President Reagan has decided to rent launching pads and sell government rockets to private companies to help get commercial space ventures off the ground.

The president's directive, announced yesterday, would allow private firms to buy parts and government-owned plans for the rockets at cost, as well as pay for the use of government launch pads, equipment and engineers. The plan does not envision that entire rockets would be sold.

Delta, Atlas and Titan rockets--called expendable launch vehicles (ELV) because they can be used only once--have been sending up government and private payloads for years. The government decided a decade ago to phase out these expendable rockets in favor of reusable space shuttles.

Contracts with the companies building the expendable rockets are ending, and the rockets' launch pads at Cape Canaveral were due to be shut down. Turning over the older rockets and launch pads to private companies would "offer a domestic backup for the shuttle at essentially no cost to the U.S. government," according to a White House announcement of Reagan's decision.

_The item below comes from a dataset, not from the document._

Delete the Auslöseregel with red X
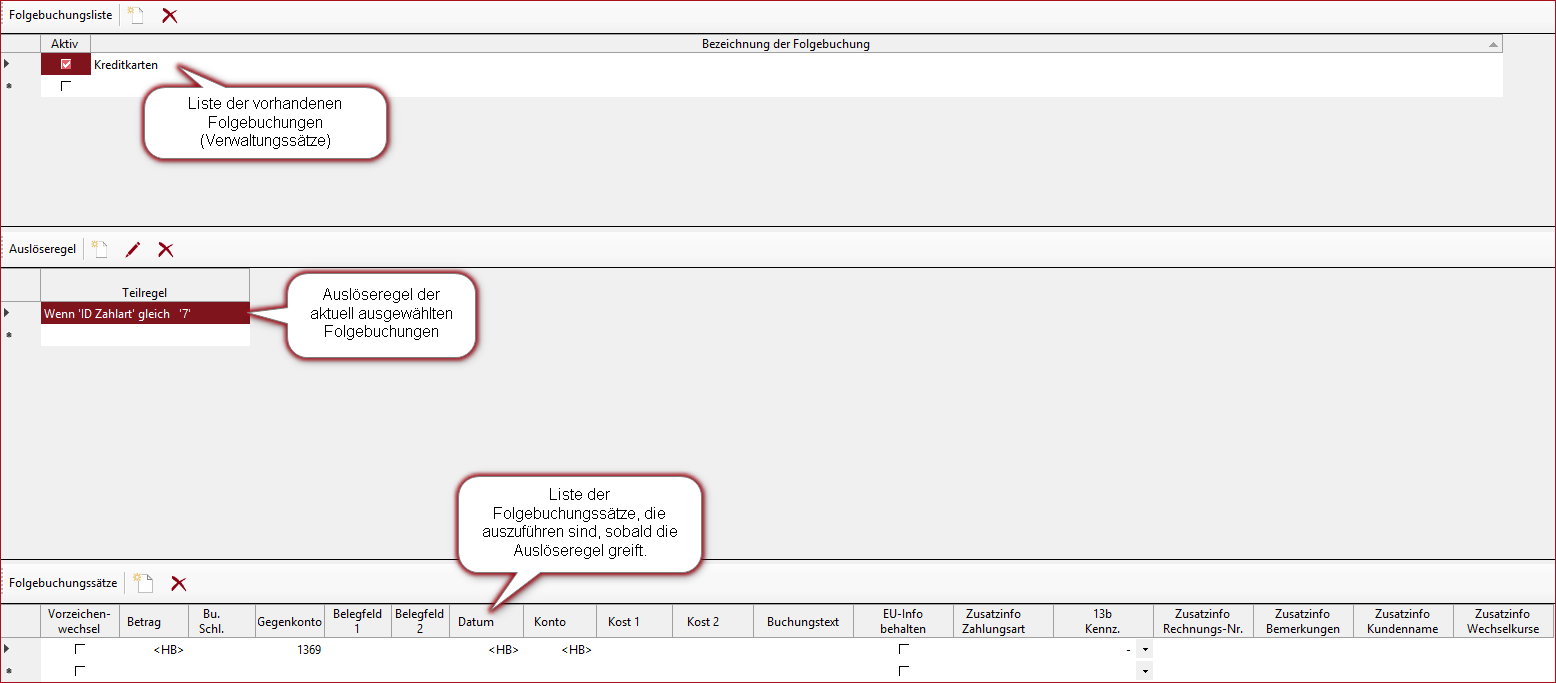point(166,249)
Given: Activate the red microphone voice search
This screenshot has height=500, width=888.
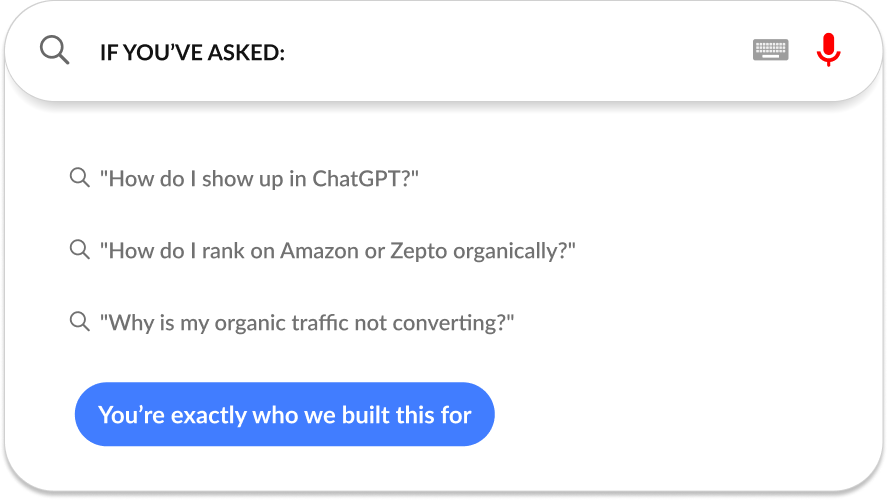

"The private sector would assume all costs of ELV production now borne by the U.S. government," Reagan's announcement said. "There would also be a market for U.S. government facilities and equipment that would otherwise be underutilized or no longer required.

"In summary, partnership between the U.S. private sector and the U.S. government will strengthen the U.S. space launch capability, develop a major new industry, contribute favorably to the U.S. economy and maintain U.S. leadership in space transportation."

Pleas from several private companies prompted the government's action, said Isaac Gillam, an administrator in NASA's Office of Space Policy. The companies said they wanted a chance to launch rockets to compete with both the space shuttle and the European Space Agency's Ariane rocket, Gillam said.

Gilbert Rye, staff officer for the National Security Council, said that the cost of keeping the government facilities open and operating will be borne by the private companies using them.

"It's a good deal for both sides," he said, since the plan could save the government the money it would take to decomission facilities, and might prevent layoffs. For the companies, it could save start-up costs, and would allow them to buy the spare parts of some rockets instead of having to manufacture them, he said.

The companies believe there is a strong market for companies wanting to put satellites in space, and that the European Ariane system may get an edge if the U.S. government does not help American firms by offering the use of spare parts and facilities.

Companies now are simultaneously booking passage for the same satellite on both the American shuttle and the European Ariane to ensure that the firms are protected if a launch is delayed. Such a delay could cost a firm millions of dollars per month.

American companies wishing to carry payloads into space say they believe they can break into the market if reliable American rockets can be launched with government help from specially designed government launching pads such as those at Cape Canaveral.

One current competition is for the business of Intelsat, a consortium of more than 100 nations that is about to launch its sixth-generation communication satellites and is considering the shuttle, the European Ariane and two independent American ventures to transport them.

NASA's Gillam said that boosting commercial enterprises is only one reason for the new policy.

"People feel a little queasy about the shuttle still, because it is new and there is not a lot of confidence in its schedule reliability," he said. "They are also afraid" that Defense Department payloads "may bump them off the schedule."

The new American ventures would mean more competition for the shuttle, but NASA and State Department groups that studied the subject "concluded that competition would be healthy for the shuttle, to help keep it on schedule," said Rye.

The presidential directive orders government agencies to help develop a commercial industry in the ownership and operation of space boosters to serve as a backup to the government-run shuttle program.